SET PROBLEM A -
Please output the stored entries below line for line, without any changes, and omit the pictures from your answer.

PROVIDED TEXT -
————————

The conventional wisdom had been to expect kinder depictions of broad progress from the general than from the ambassador. What we saw instead was precisely the opposite. Both men were optimistic -- more so than Democrats, moderate Republicans, and many other critics thought reasonable. But it was Crocker, not Petraeus, who painted over his mission's most pressing concerns.

Perhaps Crocker's single biggest claim during his two days on Capitol Hill was this: "The IMF estimates that economic growth will exceed 6 percent for 2007." It's a true statement as far as it goes, but the International Monetary Fund's executive board reported the figure with less enthusiasm. "Economic growth has been slower than expected," the IMF fretted, "mainly because the expected expansion of oil production has not materialized."

Indeed, it's typical for a country as damaged as Iraq to see its economy fluctuate wildly, resulting in spurts of growth much more substantial than 6 percent. In fact, Iraq's GDP has varied greatly since the 2003 invasion. It climbed 46.5 percent from 2003 to 2004, after having fallen 41.4 percent between 2002 and 2003, according to the Brookings Institution's Iraq Index. In other words, though 6 percent would constitute significant growth for a developed nation like the United States, it is nearly meaningless for a country that's experienced as much turmoil as Iraq.

————————

Stored entries:
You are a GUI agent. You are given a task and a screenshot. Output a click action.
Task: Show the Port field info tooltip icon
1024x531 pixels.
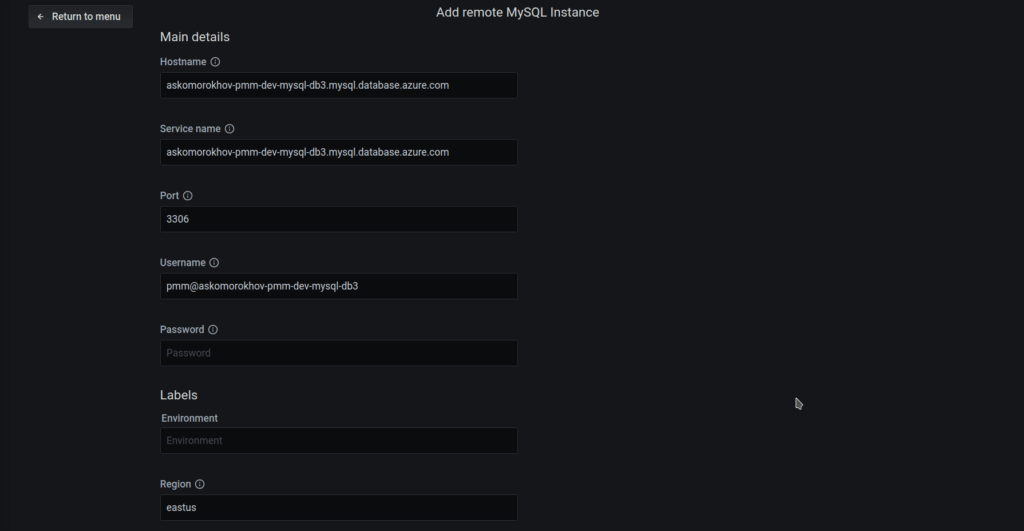(x=188, y=196)
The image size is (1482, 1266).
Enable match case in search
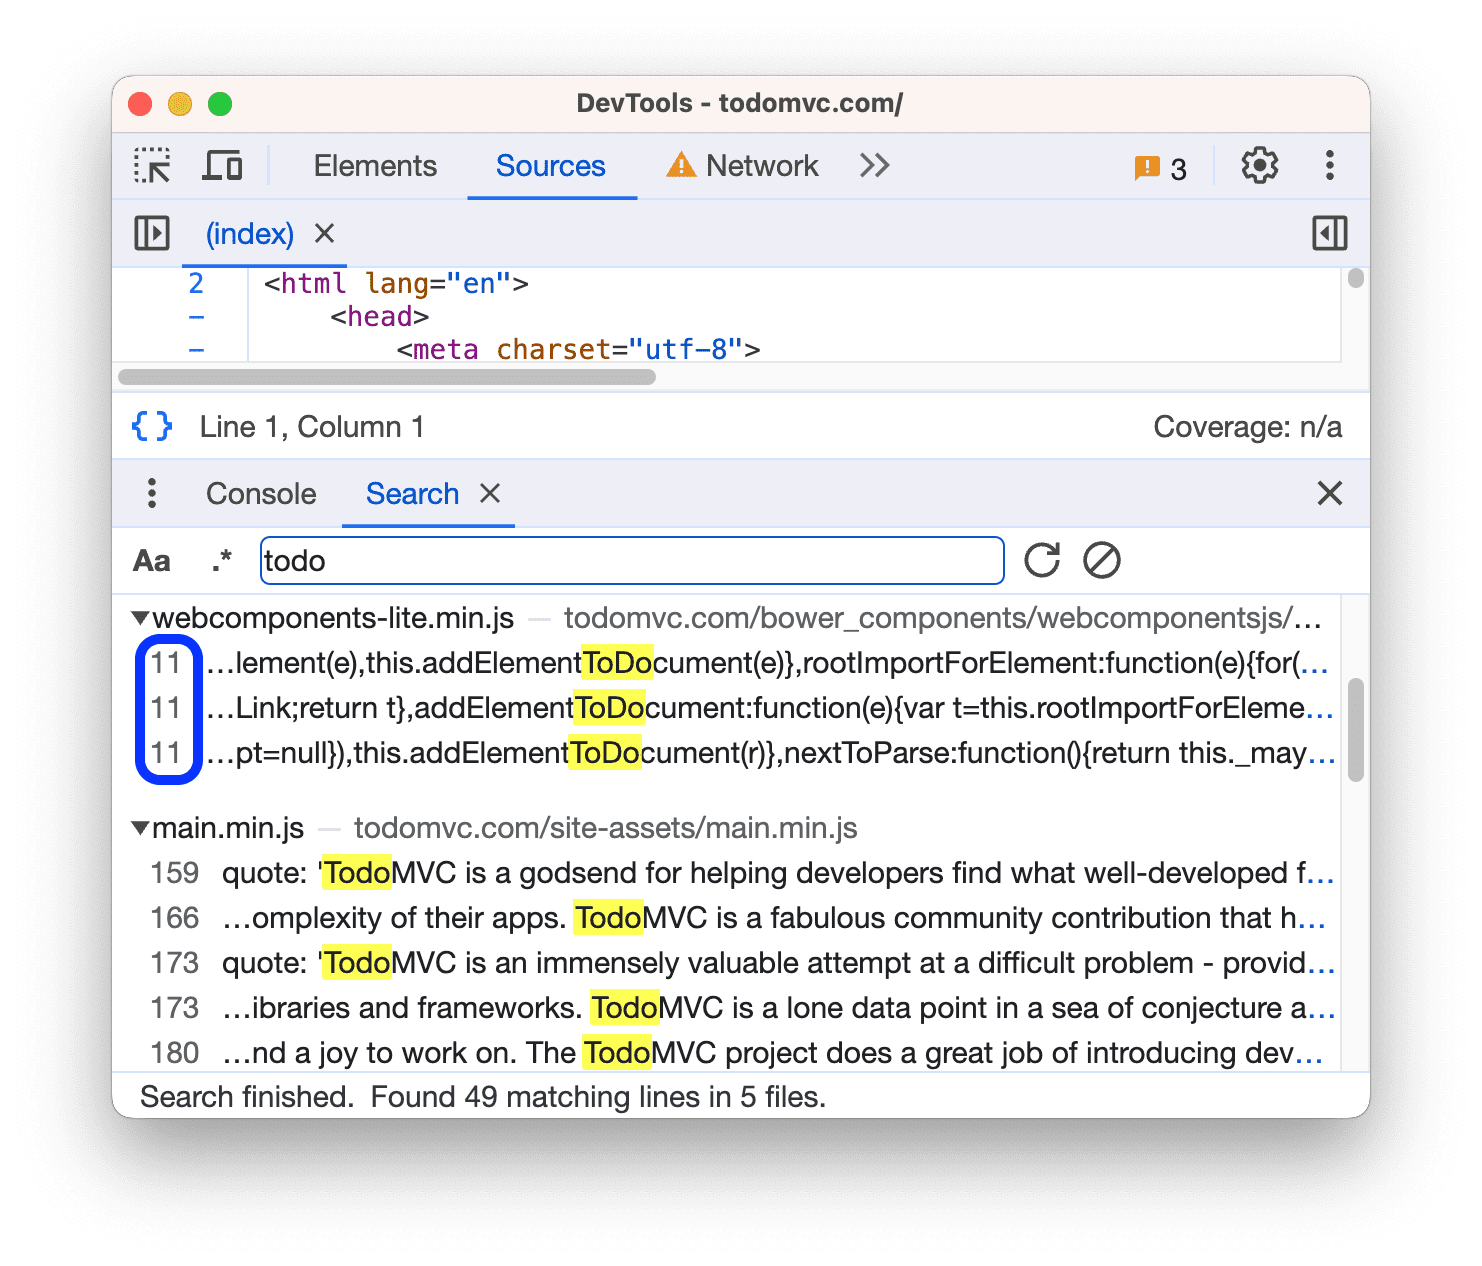151,560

————————

SET PROBLEM B -
Answer these questions using the passage on Crocker's testimony:
(i) According to Crocker, what did the IMF estimate economic growth would exceed for 2007?
(ii) By how much did Iraq's GDP climb from 2003 to 2004, according to the Brookings Institution's Iraq Index?
(iii) What reason did the IMF give for economic growth being slower than expected?

REPLY A -
You are a GUI agent. You are given a task and a screenshot. Output a click action.
Task: Show the Port field info tooltip icon
1024x531 pixels.
(x=188, y=196)
The image size is (1482, 1266).
Enable match case in search
151,560

REPLY B -
(i) 6 percent.
(ii) 46.5 percent.
(iii) The expected expansion of oil production had not materialized.